Habiendo crecido junto a Jiang Ziqi, Axin apenas consideraba de gran importancia a los oficiales reales y nobles. Basado en el poder y la influencia de la Familia Jiang, y en la fama y posición del joven maestro como Doctor Divino, nadie se atrevía a menospreciar a Axin. Además, la relación única del joven maestro con el Emperador significaba que casi todos en la Ciudad Capital trataban con deferencia a Axin, ya que muchas veces sus palabras y acciones representaban la voluntad del joven maestro.
Por supuesto, aunque Axin era un tanto engreído, no era de los que presumen de poder o intimidan a otros amparándose en el poder ajeno. La Familia Jiang lo había educado para saber cómo manejar diversas relaciones y comportarse adecuadamente en sociedad. De lo contrario, no estaría cualificado para permanecer al lado del joven maestro. Y la cualidad más importante era la lealtad; si el joven maestro le ordenara a Axin atravesar el fuego o zambullirse en agua hirviendo, incluso si significara perder la vida, no dudaría.

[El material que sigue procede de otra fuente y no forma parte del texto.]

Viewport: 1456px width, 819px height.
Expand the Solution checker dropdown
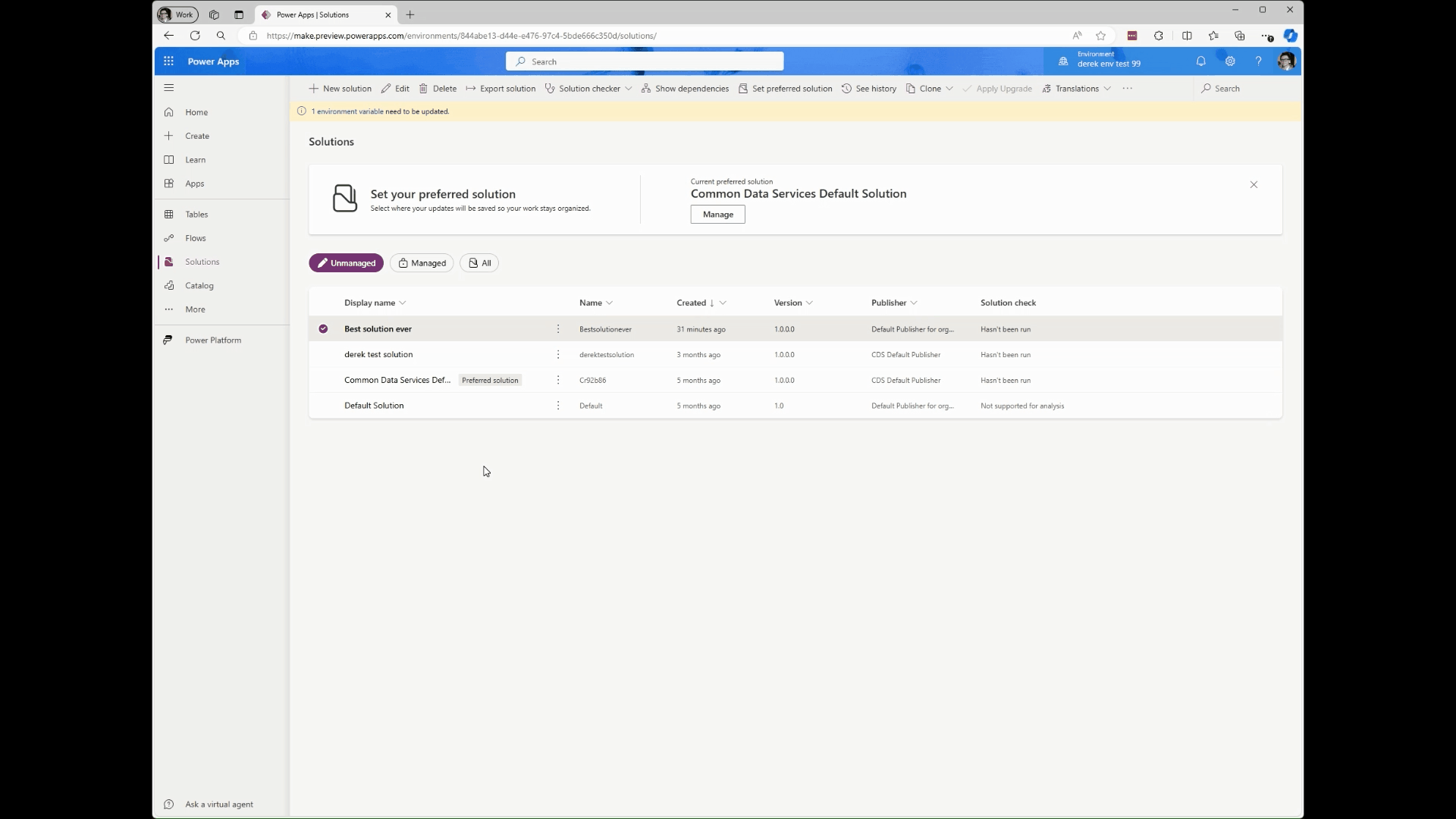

Al ver el semblante serio de Lin Yue, Axin frunció ligeramente el labio. Aunque exteriormente mostraba un gran respeto por Lin Yue debido a Jiang Ziqi, por dentro no la tomaba en serio en absoluto. Sentía que una campesina no podía producir un bordado digno de atención. Era solo porque su joven maestro tenía en alta estima a esta mujer rústica y la elogiaba intencionadamente que todas las telas preciadas de la casa le habían sido entregadas a Lin Yue, un absoluto desperdicio, en opinión de Axin. Por suerte para la Familia Jiang, con su vasto patrimonio, tales materiales eran de poca importancia. De lo contrario, cualquier pieza de esas telas, ofrecida sin más, valdría una fortuna, y las más valiosas podrían no estar disponibles ni para la Emperatriz en el palacio.
Recordó que entre ellas había una tela llamada Gasa del Palacio de Nieve, un tributo de una Tribu Extranjera. En aquel momento, el Emperador recibió solo dos piezas; una fue enviada al Palacio de la Emperatriz Viuda y la otra le fue otorgada a su joven maestro. Ni siquiera la Reina tuvo ese honor, lo que demuestra lo rara que era. Y su joven maestro también se la había enviado a esa aldeana.
Cuanto más lo pensaba Axin, menos lo entendía. Se preguntaba qué le pasaba a la vista de su joven maestro. Había incontables damas nobles y mujeres elegantes y gráciles en la Ciudad Capital esperando a que él las eligiera, y sin embargo, estaba hechizado por una aldeana hasta tal punto. Axin realmente no podía ver qué tenía de especial esa aldeana. Como mucho, era un poco más hermosa; pero incluso si fuera una belleza capaz de eclipsar a una nación entera, su joven maestro nunca antes se había conmovido por algo así. Siempre había sido indiferente, sin dedicarles ni una mirada. Incluso con la Princesa Yunyang, la amada hermana del actual Emperador, el joven maestro simplemente la ignoraba cuando le apetecía, dejándola plantada.
La Princesa Yunyang había estado enamorada de su joven maestro desde la infancia, con la esperanza de casarse con él. Pero el amor no correspondido era solo eso, y el Emperador no estaba dispuesto a forzar a su joven maestro; naturalmente, no podía. Si la Princesa Yunyang supiera que su joven maestro en realidad estaba prendado de una aldeana, se le habría roto el corazón. Mientras los pensamientos de Axin divagaban, su mirada vagó por los alrededores y finalmente se posó en el Cuadro Bordado que Lin Yue estaba abriendo, incapaz de apartar la vista.